▶ _ТЕКСТ ДЛЯ ЧТЕНИЯ_:
'''

Вообще наличие уставных грамот — характерная особенность рассматриваемой категории городов. Помимо Кричева и Могилева уставы среди малых городов Приднепровья имели также Мозырь[736] и Речица[737]. Уставную грамоту Орше среди актов конца XV — первой трети XVI в. обнаружить не удалось: вероятно, в этот период город ее не имел, но в привилее очередному оршинскому державце содержался пункт, до некоторой степени ограничивавший произвол наместника: в грамоте, выданной 7 мая 1539 г. кн. Василию Юрьевичу Толочинскому на держание Орши, господарь указывал, что последний должен держать этот замок «без обтеженья подданых нашых тамошних»[738]. В этой связи уместно напомнить, что ни один из пограничных великокняжеских городов уставы не имел: указанное различие объясняется, на мой взгляд, разным уровнем развития городских общин приграничной полосы (конца XV в.), с одной стороны, и Приднепровья — с другой. Получение городом уставной грамоты было в значительной мере достижением, завоеванием горожан в борьбе с наместничьим произволом, косвенным свидетельством активности и организованности данной общины. Так было в Кричеве и Могилеве, так было и в Мозыре, который получил уставную грамоту 8 декабря 1510 г. в ответ на жалобу «мещан и всей волости Мозырской» на наместника пана Андрея Немировича[739]. Вместе с тем уставная грамота служила горожанам как бы щитом в дальнейшей борьбе за свои права.

'''

▶ _ЗАДАНИЯ_:
A) Какого числа Мозырь получил уставную грамоту согласно тексту для чтения?
B) Установите, согласуются ли с текстом для чтения следующие утверждения: (i) ни один из пограничных великокняжеских городов не имел устава; (ii) грамота на держание Орши была выдана князю Василию Юрьевичу Толочинскому в 1510 г.; (iii) Мозырь получил уставную грамоту в ответ на жалобу на наместника пана Андрея Немировича. Для каждого утверждения ответьте «да» или «нет», подкрепив ответ точной цитатой из текста.

▶ _БЛОК ДАННЫХ_:
'''

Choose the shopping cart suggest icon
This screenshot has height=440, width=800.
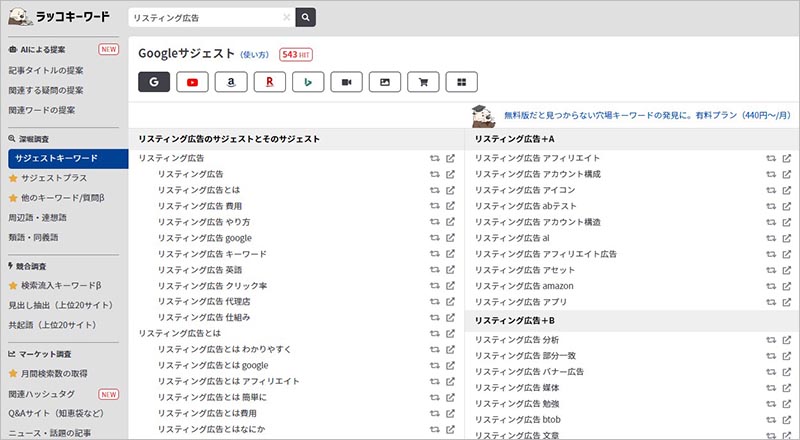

'''

▶ _ОТВЕТЫ НА ЗАДАНИЯ_:
A) Мозырь получил уставную грамоту 8 декабря 1510 г.

B)
(i) Да: «ни один из пограничных великокняжеских городов уставы не имел».
(ii) Нет: «в грамоте, выданной 7 мая 1539 г. кн. Василию Юрьевичу Толочинскому на держание Орши».
(iii) Да: „в ответ на жалобу «мещан и всей волости Мозырской» на наместника пана Андрея Немировича“.